Some religious doctrines are much more bizarre and malign than this. They occasionally come blinking into the light. The Jehovah’s Witnesses, for instance, believe that those outside their inner circle will be ground to dust on the last day (remember this the next time you open your front door to them) and will only cooperate with the police in child abuse cases if the molestation has been independently and simultaneously witnessed by two elders, which may be setting the bar a little high.
Faltering in the face of so much theology, I decided to cover church issues politically. As a former lobby correspondent, I felt that the disputes were more explicable in such terms. When Pope John Paul II started appointing cardinals wholesale towards the end of his reign, in an attempt to fix the choice of his successor – the cardinals being the men who choose the pope – I reported it as a political move (“That’s fine,” said one of the more obtuse members of the Guardian’s newsdesk team, “but what’s a cardinal?” – you can’t assume even basic knowledge these days). The manoeuvring became easier to understand that way – and indeed some conservative evangelicals are using tactics remarkably similar to the old Militant Tendency to infiltrate the Church of England these days.

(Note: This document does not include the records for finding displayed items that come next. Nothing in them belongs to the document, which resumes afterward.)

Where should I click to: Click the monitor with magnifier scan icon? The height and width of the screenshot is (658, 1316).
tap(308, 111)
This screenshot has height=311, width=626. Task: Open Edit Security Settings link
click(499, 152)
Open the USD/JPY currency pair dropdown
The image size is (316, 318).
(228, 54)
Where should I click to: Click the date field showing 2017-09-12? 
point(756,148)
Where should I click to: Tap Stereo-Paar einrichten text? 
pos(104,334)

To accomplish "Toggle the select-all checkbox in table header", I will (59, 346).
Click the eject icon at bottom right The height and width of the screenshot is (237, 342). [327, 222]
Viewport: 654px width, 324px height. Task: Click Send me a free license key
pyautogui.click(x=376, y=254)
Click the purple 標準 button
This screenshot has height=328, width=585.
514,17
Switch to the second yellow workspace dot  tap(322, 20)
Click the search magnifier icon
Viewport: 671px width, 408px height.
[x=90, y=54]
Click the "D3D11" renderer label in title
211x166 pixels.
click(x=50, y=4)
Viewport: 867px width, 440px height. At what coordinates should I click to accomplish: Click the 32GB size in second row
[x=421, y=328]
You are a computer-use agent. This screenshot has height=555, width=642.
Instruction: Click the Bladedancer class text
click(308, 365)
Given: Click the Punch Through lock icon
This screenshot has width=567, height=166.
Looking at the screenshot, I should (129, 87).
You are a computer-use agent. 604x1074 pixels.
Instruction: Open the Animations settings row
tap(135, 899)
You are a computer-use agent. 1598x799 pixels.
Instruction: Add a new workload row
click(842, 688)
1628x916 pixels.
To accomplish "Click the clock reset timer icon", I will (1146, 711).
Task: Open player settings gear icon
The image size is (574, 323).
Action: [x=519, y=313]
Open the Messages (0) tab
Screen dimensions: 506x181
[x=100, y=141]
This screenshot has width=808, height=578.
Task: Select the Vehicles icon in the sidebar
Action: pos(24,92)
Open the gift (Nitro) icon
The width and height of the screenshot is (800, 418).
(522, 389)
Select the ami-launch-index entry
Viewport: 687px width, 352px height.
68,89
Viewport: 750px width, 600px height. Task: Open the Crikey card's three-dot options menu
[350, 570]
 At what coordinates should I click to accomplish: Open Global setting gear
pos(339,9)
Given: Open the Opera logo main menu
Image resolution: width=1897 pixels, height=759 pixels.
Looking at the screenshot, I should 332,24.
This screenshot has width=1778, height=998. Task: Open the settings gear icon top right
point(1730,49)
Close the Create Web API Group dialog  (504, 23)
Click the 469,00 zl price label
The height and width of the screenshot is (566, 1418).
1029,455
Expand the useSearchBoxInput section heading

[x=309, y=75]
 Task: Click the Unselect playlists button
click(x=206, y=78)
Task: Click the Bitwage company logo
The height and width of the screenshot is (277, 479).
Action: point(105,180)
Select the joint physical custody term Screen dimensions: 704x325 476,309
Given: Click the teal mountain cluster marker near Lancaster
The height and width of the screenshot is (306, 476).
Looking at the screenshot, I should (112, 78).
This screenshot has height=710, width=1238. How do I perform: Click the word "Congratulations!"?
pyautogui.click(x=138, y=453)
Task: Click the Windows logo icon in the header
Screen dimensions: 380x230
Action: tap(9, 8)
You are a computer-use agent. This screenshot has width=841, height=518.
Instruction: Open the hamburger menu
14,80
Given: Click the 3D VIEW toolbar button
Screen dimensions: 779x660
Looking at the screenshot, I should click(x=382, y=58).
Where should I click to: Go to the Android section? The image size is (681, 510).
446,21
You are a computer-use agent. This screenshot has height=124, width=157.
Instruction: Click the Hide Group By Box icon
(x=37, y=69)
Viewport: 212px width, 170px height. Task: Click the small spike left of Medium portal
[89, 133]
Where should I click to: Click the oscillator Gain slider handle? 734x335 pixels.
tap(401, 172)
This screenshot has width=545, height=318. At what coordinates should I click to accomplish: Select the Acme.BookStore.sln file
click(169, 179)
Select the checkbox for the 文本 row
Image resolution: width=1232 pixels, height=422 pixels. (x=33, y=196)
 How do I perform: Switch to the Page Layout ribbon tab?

I don’t want to give the impression that all religionists are mad or bad. Besides some pretty unpleasant people, I also met some inspirational ones, working selflessly and often obscurely in the world, motivated not by ambition or for reward but by their faith. This is not to be sneered at.
The religious correspondent is the one specialist on the Guardian who has to justify his specialism to the sceptics, on the paper and outside (“Why do we have to read this rubbish?”), and to our many religiously inclined readers (“Why are you always so hostile to religion?”). The Guardian actually gives more space to a wider range of religious (and non-religious) opinions than any other paper. That is precisely because religion is important as a philosophical, political, cultural, social and historical motivating force across the world and, despite the best efforts of atheists and secularists – some as fundamentalist in their beliefs as the most dogmatic religionist – will remain so.
Now I am moving on. It was time to go. What faith I had, I’ve lost, I am afraid – I’ve seen too much, too close. A young Methodist press officer once asked me earnestly whether I saw it as my job to spread the Good News of Jesus. No, I said, that’s the last thing I am here to do.